> **SELECTED EXTRACT**
+---+
Reading Recommendations: Heart of Dryness, How The Last Bushman Can Help Us Endure the Coming Age of Permanent Drought, James G. Workman
"We don't govern water. Water governs us", writes James G. Workman. In Heart of Dryness, he chronicles the memorable saga of the Kalahari Bushmen, remnants of one of the world's most successful civilizations, today at the exact epicenter of Africa's drouth, and their widely publicized recent battle with the government of Botswana. In the process, he explores the larger story of what many feel has become the primary resource battleground of the twenty first century: the supply of water.
The Bushman's story could well prefigure our own. In the United States, even the most upbeat optimists concede we now face an unprecedented water crisis. Reservoirs behind large dams on the Colorado River, which serve 30 million in many states will be dry in thirteen years. In the Southeast, drought recently cut Tennessee Valley Authority hydropower in half, exposed Lake Okeechobee's floor, dried up thousands of acres of the regions crops, and left Atlanta with sixty days of water. Cities East and West are drying up. As reservoirs and aquifers fail, officials ration water, neighbors snitch on one another, corporations move in, and states fight states to control shared rivers.
Each year, around the world, inadequate water kills several million humans, more than AIDS or malaria, or all wars combined. Global leaders pray for rain. Bushmen tap more pragmatic solutions. James Workman illuminates the present and coming tensions we all face over water and reveals how, from the remoteness of the Kalahari, an ancient and resilient people is showing the world a viable path through the encroaching Dry Age.
And, Cloris, My Autobiography, Cloris Leachman with George Englund
And who, really, is Cloris Leachman? She's one of the most acclaimed, and unpredictable actresses of our time. Transforming herself with every role, Cloris Leachman has been dazzling audiences for decades with her unusual gift for both comedy and drama. She's appeared in 11 Broadway plays, 57 films, and 137 television shows and has earned 16 awards and 23 nominations. Now, for the first time, the incomparable Cloris Leachman reflects on her amazing life and illustrious career.
+---+
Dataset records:
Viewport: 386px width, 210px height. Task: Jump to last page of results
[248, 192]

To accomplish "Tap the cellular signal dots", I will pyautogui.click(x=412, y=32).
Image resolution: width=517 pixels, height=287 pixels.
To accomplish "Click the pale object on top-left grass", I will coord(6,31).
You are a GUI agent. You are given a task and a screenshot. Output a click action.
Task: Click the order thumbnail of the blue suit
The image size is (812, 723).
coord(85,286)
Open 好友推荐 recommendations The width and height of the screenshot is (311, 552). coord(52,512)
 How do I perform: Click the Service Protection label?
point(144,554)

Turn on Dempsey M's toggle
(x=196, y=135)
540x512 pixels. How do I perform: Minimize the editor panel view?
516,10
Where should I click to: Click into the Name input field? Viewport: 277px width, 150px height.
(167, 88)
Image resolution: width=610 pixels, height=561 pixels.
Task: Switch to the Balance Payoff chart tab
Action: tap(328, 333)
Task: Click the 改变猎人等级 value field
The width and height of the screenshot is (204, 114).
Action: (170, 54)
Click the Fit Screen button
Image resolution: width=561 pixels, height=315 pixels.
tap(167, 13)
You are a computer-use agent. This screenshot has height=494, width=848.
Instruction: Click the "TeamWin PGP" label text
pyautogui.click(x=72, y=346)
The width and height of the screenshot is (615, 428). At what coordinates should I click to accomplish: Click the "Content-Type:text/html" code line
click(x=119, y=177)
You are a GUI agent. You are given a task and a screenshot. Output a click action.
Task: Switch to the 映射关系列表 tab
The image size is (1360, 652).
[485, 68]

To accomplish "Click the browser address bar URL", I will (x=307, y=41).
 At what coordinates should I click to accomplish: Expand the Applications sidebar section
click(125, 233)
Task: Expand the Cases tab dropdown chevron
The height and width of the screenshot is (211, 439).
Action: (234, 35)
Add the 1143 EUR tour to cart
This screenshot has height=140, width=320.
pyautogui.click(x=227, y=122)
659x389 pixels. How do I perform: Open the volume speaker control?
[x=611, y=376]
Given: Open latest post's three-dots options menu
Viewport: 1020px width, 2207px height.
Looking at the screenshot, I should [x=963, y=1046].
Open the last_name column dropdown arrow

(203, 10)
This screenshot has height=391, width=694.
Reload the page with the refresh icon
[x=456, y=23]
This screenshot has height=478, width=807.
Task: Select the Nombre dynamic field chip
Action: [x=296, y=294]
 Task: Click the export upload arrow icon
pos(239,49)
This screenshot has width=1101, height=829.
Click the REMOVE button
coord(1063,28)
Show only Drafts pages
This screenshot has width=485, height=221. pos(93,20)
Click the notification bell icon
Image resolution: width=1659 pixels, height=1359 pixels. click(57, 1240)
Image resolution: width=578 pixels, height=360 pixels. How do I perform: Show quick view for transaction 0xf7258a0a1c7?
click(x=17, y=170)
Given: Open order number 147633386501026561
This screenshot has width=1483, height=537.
+---+
> **GOAL**
Copy the reading recommendations from "Reading Recommendations: Heart" to "supply of water.", swapping "drouth" for "drought".

> **SOLUTION TO THIS TASK**
Reading Recommendations: Heart of Dryness, How The Last Bushman Can Help Us Endure the Coming Age of Permanent Drought, James G. Workman
"We don't govern water. Water governs us", writes James G. Workman. In Heart of Dryness, he chronicles the memorable saga of the Kalahari Bushmen, remnants of one of the world's most successful civilizations, today at the exact epicenter of Africa's drought, and their widely publicized recent battle with the government of Botswana. In the process, he explores the larger story of what many feel has become the primary resource battleground of the twenty first century: the supply of water.